On May 18, 2017, the FCC voted to propose a new review of the Obama-era net neutrality regulations passed in 2015 on Internet service, which greatly increased the FCC’s management of Internet content delivery and operations. In July, we and AEF submitted comments to the FCC: [T]he prior FCC was not content to merely protect Internet openness. Rather than adopt simple rules toward that end, the prior FCC adopted a raft of economic regulations that serve little purpose other than to bring a thriving and successful industry to heel, placing it under the control of federal regulators. This was a simple power grab, taking decision-making authority away from entrepreneurial businesses and putting it in the hands of the FCC.

Judicial Watch/AEF also highlighted the political motivation behind the Obama FCC “power grab” that produced this “politically corrupted decision” to regulate the Internet: The prior FCC’s adoption of the net neutrality regulations was a politically corrupted decision, which will do far more to increase the wealth of Washington DC power-brokers and lobbyists than it will to protect consumers… These net neutrality rules are a far-left, base-appeasing federal power grab. The regulations as written are certain to increase the amount of rent-seeking behavior already present in a usually smoothly functioning industry. As industry players position themselves to curry favor with federal bureaucrats possessed of far-reaching adjudicatory powers, Internet innovation, investment and consumers all will suffer.

The Judicial Watch/AEF comments were quoted twice in the FCC’s recent order: Should the hypothetical harms that proponents of Title II imagine eventually come to pass, application of the antitrust laws would address those harms. fn. 517 … Judicial Watch Comments at 12 (asserting that “most of the potential or imagined future violations of net neutrality principles are already illegal under antitrust laws, including acts like website blocking, charging monopoly rents, collusion between industry players, and unfair competition. The existing antitrust laws can already be enforced against broadband providers by the Justice Department, the Federal Trade Commission, and the 50 State Attorneys General.”)

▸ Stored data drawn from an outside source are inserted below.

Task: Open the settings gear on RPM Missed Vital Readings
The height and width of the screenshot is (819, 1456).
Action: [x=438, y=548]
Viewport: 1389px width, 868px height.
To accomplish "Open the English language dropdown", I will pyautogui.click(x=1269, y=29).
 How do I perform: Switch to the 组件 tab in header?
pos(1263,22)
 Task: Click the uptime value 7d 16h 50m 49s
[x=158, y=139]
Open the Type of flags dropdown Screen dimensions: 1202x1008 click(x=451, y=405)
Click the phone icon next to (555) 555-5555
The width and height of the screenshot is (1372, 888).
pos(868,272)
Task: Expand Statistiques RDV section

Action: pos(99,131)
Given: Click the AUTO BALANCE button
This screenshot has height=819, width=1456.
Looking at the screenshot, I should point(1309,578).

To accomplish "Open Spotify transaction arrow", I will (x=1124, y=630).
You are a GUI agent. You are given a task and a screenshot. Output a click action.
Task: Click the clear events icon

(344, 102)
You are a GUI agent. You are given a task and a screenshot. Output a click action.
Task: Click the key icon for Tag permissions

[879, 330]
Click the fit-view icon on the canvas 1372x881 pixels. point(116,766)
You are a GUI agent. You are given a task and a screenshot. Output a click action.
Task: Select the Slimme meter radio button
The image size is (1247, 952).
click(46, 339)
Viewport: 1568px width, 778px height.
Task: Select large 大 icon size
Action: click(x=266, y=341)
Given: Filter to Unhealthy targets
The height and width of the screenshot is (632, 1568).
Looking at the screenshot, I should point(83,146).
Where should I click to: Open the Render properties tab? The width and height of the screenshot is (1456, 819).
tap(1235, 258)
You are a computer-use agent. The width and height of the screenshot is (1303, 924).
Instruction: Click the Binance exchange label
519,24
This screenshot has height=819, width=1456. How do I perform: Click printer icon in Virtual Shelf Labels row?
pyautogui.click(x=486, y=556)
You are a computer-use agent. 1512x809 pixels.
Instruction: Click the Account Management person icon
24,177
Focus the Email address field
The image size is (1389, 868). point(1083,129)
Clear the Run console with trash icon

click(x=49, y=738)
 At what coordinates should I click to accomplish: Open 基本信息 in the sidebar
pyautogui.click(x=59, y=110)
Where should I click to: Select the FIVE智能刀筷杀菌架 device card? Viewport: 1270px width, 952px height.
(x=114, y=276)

And to the extent an ISP has market power, antitrust law would only allow such ISPs to engage in pro-competitive paid prioritization practices. fn. 910 Judicial Watch Comments at 9-10 (“Allowing a two-sided market to flourish is more effective than regulation for keeping consumer prices low even in true monopoly provider cases, which broadband Internet is likely not, given the ubiquity of wireless broadband.”)

The Obama FCC’s attempted takeover of the Internet under the fake guise of “net neutrality,” which was blessed by the D.C. Court of Appeals, must be stopped and not allowed to serve as a precedent for further expansion of unconstitutional actions by the federal bureaucracy.

The Trump-controlled FCC just voted this week to undo Obama’s Internet takeover.  But this court battle could determine whether a future administration could come back with another government power grab of our Internet freedoms.